Data records below:

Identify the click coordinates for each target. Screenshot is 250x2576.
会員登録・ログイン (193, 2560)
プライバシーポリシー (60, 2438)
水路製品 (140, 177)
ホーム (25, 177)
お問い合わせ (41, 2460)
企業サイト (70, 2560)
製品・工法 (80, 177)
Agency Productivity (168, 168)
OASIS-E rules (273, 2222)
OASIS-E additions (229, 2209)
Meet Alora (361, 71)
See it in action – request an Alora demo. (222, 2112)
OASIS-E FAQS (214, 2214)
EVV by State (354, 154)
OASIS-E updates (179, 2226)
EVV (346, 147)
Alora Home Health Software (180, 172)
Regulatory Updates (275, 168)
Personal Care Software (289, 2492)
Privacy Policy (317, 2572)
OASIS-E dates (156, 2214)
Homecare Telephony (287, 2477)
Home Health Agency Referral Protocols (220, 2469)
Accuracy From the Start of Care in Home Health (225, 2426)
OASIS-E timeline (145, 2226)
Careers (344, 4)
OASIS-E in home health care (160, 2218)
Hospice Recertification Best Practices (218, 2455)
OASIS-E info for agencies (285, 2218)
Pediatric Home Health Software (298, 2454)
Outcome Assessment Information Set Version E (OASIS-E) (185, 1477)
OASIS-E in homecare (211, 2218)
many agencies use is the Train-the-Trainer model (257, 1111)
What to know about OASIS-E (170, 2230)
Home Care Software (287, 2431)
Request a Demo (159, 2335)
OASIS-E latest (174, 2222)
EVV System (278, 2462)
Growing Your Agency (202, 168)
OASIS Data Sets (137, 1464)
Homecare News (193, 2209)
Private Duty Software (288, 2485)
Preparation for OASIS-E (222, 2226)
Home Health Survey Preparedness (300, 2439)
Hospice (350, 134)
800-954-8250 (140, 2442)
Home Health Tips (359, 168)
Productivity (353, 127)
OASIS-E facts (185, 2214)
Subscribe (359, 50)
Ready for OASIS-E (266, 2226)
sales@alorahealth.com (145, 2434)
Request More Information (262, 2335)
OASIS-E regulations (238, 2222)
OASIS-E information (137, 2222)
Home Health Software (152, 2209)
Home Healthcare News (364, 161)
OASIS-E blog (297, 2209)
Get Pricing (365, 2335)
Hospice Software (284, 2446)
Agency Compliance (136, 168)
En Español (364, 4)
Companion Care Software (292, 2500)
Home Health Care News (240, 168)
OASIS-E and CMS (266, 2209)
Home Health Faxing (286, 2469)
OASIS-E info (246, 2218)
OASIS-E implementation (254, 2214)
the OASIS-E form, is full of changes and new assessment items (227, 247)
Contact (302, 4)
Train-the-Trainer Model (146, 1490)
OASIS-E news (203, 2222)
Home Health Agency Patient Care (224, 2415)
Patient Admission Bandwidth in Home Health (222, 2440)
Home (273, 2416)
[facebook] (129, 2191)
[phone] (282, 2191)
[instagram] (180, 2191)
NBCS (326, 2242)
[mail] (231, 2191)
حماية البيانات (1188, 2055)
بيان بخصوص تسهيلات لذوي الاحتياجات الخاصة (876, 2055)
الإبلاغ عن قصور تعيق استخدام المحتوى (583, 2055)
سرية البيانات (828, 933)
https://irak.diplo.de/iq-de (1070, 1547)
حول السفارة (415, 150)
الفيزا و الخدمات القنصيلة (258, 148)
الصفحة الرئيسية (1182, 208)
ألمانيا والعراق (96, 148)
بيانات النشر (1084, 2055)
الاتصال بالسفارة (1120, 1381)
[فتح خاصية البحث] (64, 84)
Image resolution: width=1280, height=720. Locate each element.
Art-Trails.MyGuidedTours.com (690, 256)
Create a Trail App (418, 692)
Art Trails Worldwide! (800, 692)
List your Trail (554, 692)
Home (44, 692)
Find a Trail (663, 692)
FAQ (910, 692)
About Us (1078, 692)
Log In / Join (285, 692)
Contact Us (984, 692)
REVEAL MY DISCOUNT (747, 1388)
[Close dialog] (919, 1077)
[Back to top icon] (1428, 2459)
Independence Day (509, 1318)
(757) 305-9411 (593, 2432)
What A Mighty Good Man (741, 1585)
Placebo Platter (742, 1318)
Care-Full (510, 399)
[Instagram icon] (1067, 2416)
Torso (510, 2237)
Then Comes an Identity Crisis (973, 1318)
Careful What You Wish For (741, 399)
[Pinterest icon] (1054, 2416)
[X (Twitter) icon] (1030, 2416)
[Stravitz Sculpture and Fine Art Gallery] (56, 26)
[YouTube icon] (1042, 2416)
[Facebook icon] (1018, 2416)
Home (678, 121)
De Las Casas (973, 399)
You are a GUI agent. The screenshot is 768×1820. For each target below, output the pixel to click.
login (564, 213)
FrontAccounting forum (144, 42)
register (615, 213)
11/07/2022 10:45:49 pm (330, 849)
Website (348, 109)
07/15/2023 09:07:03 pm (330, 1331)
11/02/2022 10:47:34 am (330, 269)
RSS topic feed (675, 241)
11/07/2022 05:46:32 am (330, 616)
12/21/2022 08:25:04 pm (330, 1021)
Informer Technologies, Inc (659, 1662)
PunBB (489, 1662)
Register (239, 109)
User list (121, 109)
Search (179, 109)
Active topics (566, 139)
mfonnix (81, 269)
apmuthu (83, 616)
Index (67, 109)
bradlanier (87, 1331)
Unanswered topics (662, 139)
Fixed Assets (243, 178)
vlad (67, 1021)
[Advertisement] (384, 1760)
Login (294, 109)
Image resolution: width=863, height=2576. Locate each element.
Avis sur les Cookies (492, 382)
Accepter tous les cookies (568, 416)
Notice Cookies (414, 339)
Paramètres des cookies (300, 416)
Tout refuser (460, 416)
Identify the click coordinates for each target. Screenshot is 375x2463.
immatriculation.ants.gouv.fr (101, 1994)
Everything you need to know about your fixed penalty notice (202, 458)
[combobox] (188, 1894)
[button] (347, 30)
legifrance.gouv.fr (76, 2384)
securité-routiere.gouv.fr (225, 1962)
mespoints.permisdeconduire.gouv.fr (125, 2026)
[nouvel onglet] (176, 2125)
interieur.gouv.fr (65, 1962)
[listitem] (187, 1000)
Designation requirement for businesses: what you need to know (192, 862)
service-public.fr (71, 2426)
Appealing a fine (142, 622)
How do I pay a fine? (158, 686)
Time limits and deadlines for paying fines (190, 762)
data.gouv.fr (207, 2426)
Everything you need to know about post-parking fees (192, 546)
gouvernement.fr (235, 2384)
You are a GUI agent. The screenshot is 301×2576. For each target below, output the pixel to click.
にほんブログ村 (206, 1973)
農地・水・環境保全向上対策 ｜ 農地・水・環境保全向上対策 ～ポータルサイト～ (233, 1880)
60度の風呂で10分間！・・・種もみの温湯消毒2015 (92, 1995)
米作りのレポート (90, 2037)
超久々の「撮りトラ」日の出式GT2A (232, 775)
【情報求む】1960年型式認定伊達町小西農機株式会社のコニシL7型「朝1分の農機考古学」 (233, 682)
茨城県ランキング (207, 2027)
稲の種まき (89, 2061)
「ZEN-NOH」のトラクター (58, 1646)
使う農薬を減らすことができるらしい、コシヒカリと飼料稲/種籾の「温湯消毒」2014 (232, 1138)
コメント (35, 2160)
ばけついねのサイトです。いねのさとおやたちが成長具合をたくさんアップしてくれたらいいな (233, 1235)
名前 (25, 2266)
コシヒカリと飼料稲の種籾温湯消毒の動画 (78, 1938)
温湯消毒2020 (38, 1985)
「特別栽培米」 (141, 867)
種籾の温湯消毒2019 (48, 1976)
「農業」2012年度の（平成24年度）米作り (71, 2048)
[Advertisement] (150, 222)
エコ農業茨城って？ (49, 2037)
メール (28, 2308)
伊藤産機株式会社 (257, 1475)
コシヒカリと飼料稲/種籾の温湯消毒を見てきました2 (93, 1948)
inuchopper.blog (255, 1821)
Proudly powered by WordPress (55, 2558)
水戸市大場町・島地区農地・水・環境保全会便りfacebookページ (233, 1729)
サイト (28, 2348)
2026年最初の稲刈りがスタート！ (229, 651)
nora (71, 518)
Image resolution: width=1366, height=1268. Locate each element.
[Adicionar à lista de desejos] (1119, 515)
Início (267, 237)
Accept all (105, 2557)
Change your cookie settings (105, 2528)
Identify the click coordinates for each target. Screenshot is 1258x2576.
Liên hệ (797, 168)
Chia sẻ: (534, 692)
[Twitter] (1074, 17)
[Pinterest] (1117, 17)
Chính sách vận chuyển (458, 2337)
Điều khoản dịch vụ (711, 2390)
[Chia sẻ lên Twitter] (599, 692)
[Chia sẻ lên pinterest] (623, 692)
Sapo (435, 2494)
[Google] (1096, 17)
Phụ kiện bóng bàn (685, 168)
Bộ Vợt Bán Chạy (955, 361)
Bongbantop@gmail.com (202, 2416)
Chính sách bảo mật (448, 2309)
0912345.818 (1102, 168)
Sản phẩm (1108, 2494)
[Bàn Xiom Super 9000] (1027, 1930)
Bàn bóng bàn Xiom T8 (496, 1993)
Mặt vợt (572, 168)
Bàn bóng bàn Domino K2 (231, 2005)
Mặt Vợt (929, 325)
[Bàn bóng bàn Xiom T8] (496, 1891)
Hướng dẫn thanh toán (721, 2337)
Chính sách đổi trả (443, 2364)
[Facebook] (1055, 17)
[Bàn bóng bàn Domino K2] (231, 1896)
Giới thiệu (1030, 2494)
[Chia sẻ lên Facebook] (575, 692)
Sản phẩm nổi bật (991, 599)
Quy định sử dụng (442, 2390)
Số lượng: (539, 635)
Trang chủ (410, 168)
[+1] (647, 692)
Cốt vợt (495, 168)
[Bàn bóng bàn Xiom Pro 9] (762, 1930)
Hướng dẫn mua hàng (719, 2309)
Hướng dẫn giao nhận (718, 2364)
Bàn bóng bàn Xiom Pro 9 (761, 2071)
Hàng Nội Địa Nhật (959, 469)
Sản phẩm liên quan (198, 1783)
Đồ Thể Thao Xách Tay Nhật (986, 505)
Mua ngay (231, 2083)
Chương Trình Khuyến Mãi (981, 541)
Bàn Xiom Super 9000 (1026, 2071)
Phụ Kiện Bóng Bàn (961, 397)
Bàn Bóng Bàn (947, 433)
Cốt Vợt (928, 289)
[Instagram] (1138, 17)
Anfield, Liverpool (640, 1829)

End of Data records.

All lines above from the one with "米作りのレポート (90, 2037)" to the one with "Chính sách đổi trả (443, 2364)", inclusive, should be copied exactly, and no other lines.

米作りのレポート (90, 2037)
超久々の「撮りトラ」日の出式GT2A (232, 775)
【情報求む】1960年型式認定伊達町小西農機株式会社のコニシL7型「朝1分の農機考古学」 (233, 682)
茨城県ランキング (207, 2027)
稲の種まき (89, 2061)
「ZEN-NOH」のトラクター (58, 1646)
使う農薬を減らすことができるらしい、コシヒカリと飼料稲/種籾の「温湯消毒」2014 (232, 1138)
コメント (35, 2160)
ばけついねのサイトです。いねのさとおやたちが成長具合をたくさんアップしてくれたらいいな (233, 1235)
名前 (25, 2266)
コシヒカリと飼料稲の種籾温湯消毒の動画 (78, 1938)
温湯消毒2020 (38, 1985)
「特別栽培米」 (141, 867)
種籾の温湯消毒2019 (48, 1976)
「農業」2012年度の（平成24年度）米作り (71, 2048)
[Advertisement] (150, 222)
エコ農業茨城って？ (49, 2037)
メール (28, 2308)
伊藤産機株式会社 (257, 1475)
コシヒカリと飼料稲/種籾の温湯消毒を見てきました2 (93, 1948)
inuchopper.blog (255, 1821)
Proudly powered by WordPress (55, 2558)
水戸市大場町・島地区農地・水・環境保全会便りfacebookページ (233, 1729)
サイト (28, 2348)
2026年最初の稲刈りがスタート！ (229, 651)
nora (71, 518)
Image resolution: width=1366, height=1268. Locate each element.
[Adicionar à lista de desejos] (1119, 515)
Início (267, 237)
Accept all (105, 2557)
Change your cookie settings (105, 2528)
Identify the click coordinates for each target. Screenshot is 1258x2576.
Liên hệ (797, 168)
Chia sẻ: (534, 692)
[Twitter] (1074, 17)
[Pinterest] (1117, 17)
Chính sách vận chuyển (458, 2337)
Điều khoản dịch vụ (711, 2390)
[Chia sẻ lên Twitter] (599, 692)
[Chia sẻ lên pinterest] (623, 692)
Sapo (435, 2494)
[Google] (1096, 17)
Phụ kiện bóng bàn (685, 168)
Bộ Vợt Bán Chạy (955, 361)
Bongbantop@gmail.com (202, 2416)
Chính sách bảo mật (448, 2309)
0912345.818 (1102, 168)
Sản phẩm (1108, 2494)
[Bàn Xiom Super 9000] (1027, 1930)
Bàn bóng bàn Xiom T8 (496, 1993)
Mặt vợt (572, 168)
Bàn bóng bàn Domino K2 (231, 2005)
Mặt Vợt (929, 325)
[Bàn bóng bàn Xiom T8] (496, 1891)
Hướng dẫn thanh toán (721, 2337)
Chính sách đổi trả (443, 2364)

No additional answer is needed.